--- Source document ---

----------

As most people do, when asked where I’m from, I often say “Seattle,” the largest city adjacent to my real hometown, Newcastle, which is a mildly sized suburb about half an hour away from the major Washington State city. As with most cities in the United States, my hometown, as I now know it, is relatively young in the history of human civilization and even younger than most American towns in general, given that it’s west coast-bound.
Before white settlers showed up, the Puget Sound region was largely occupied by Coast Salish people. The Duwamish Tribe has specifically resided in the Seattle and greater King County area since the end of the last glacial period, which was in 8000 BCE (about 10,000 years ago). Coast Salish people moved with the seasons, dispersing in the spring to hunt deer and elk, gather berries to eat and preserve, and collect bark from local oaks to protect from fires. The summer encouraged more foraging and congregation to hunt salmon - an integral part of Duwamish culture and diet. Winters were largely spent in village longhouses.
On January 22, 1855, Chief Si’ahl was one of the first to sign the Treaty of Point Elliot. The Duwamish Tribe points out that his name - which is what “Seattle” is named after - was placed at the very top of the treaty, indicating his personal importance and that of the tribes. The Treaty of Point Elliot guaranteed hunting and fishing rights to all Tribes represented by Native signers. In return, the Duwamish exchanged over 54,000 acres of land, including what would become Seattle, Renton, Bellevue, and much of King County. Despite the treaty’s promises, European American immigrants soon violated them, as state and federal governments restricted fishing rights and bolstered commercial and sports fisheries dominated by white Americans. Today, the Duwamish tribe, which consists of about 600 people, continues to preserve and celebrate Duwamish culture and fight for federal recognition, which has never been granted to the tribe, despite being the Seattle area’s only indigenous tribe.
In 1869, Newcastle transitioned from a small agricultural village into a booming coal mining town. Tall smokestacks and mine cars lined the wooded hillsides. A railroad from Seattle reached its last stop at Coal Creek Parkway, a street that intersects with Coal Creek, a sleepy, trickling of water protected by forest brush and home to deer, squirrels, the occasional bobcat, and many smooth rocks. Newcastle became the most successful coal mining town in northwestern Washington, extracting 75-100 tons of coal a day and amassing a larger population than Seattle at its peak. When the Pacific Coal Company left the region in 1929, many coal-dependent towns dissipated. Mining activity officially shut down in Newcastle in 1963. Newcastle was officially incorporated as a city in 1994, six years before I was born. The city currently has a population of about 12,000, modest when compared to Seattle’s 700,000.
If you visit Newcastle today, this history - bloody, prosperous, and poignant - wouldn’t be immediately known to you. Instead, you would see a Safeway. A Starbucks drive-thru and a Key Bank that used to be a Blockbuster where I would rent weekly DVDs for the weekend. A Great Clips where I would get botched haircuts. A Mexican restaurant franchise where soccer teams and high school theatre casts congregate.

----------

--- Record list ---
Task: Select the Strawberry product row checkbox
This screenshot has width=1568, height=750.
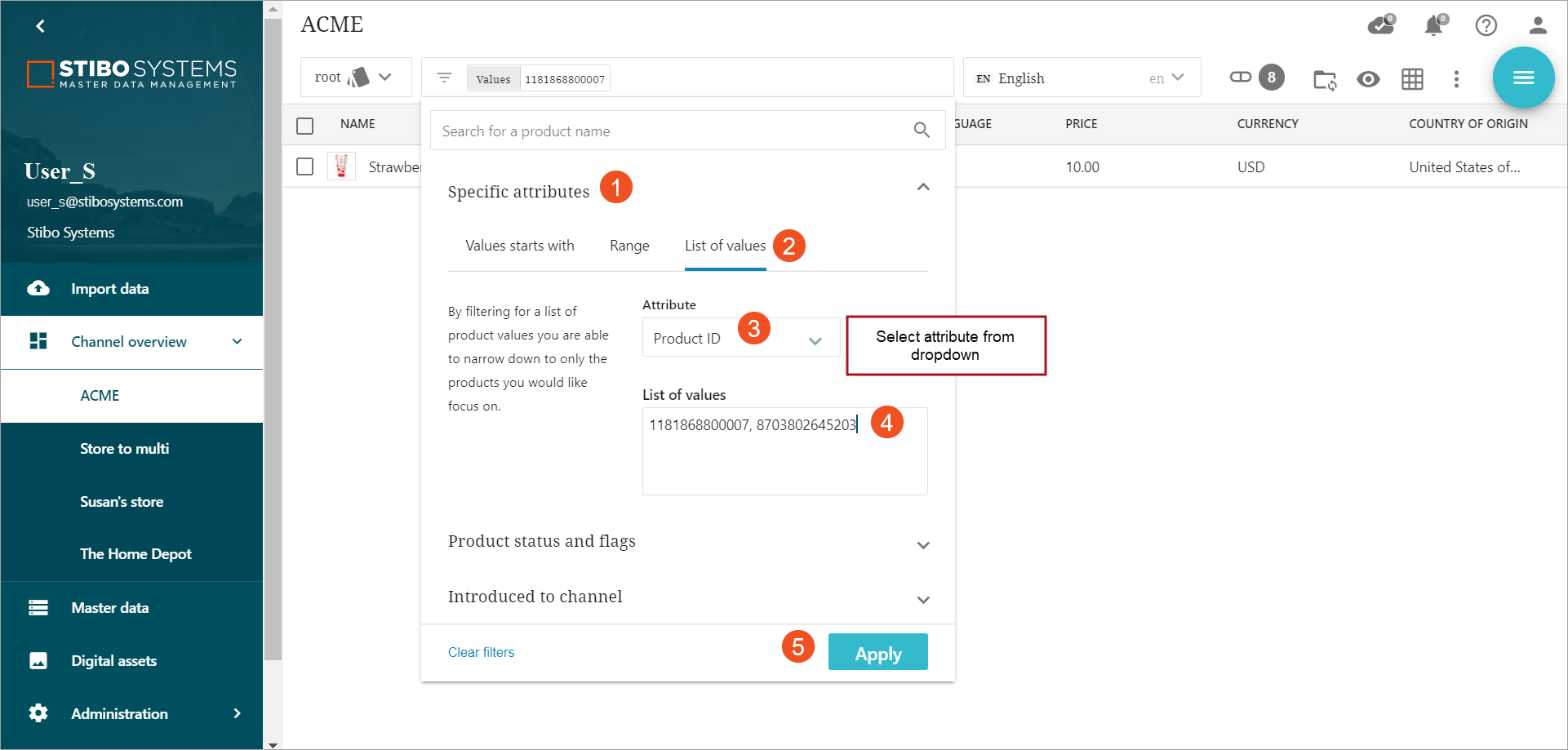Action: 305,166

----------

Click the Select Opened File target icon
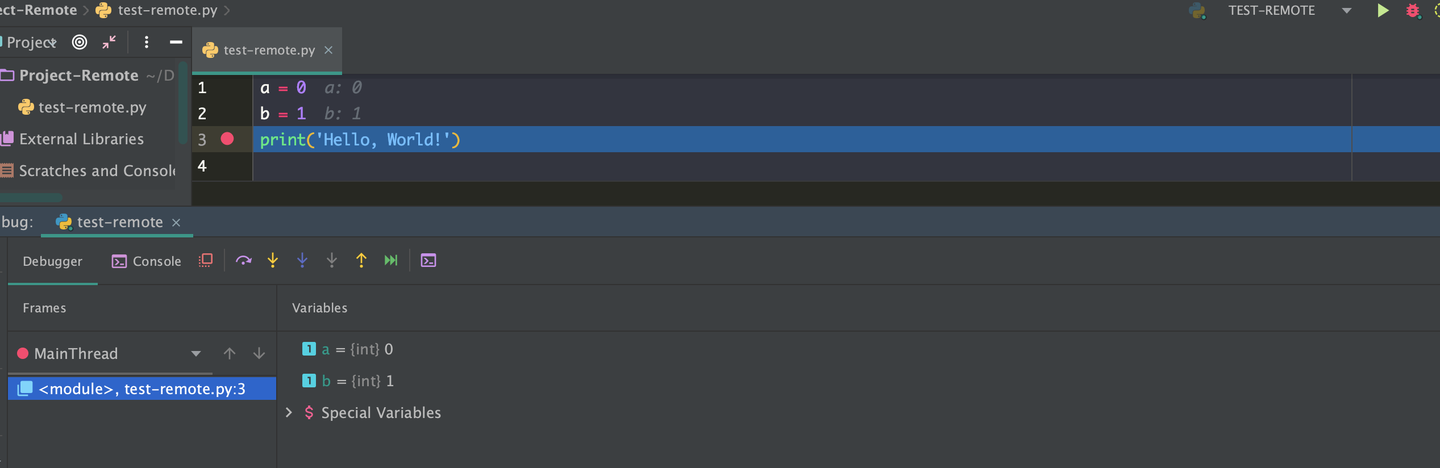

----------

--- Set task ---
Answer these three questions from the essay on Newcastle above, one answer per line:
1. On what date did Chief Si'ahl sign the Treaty of Point Elliot?
2. In what year did mining activity officially shut down in Newcastle?
3. Since the end of what period has the Duwamish Tribe resided in the Seattle and greater King County area?

--- Problem solution ---
1. January 22, 1855
2. 1963
3. The last glacial period, in 8000 BCE (about 10,000 years ago)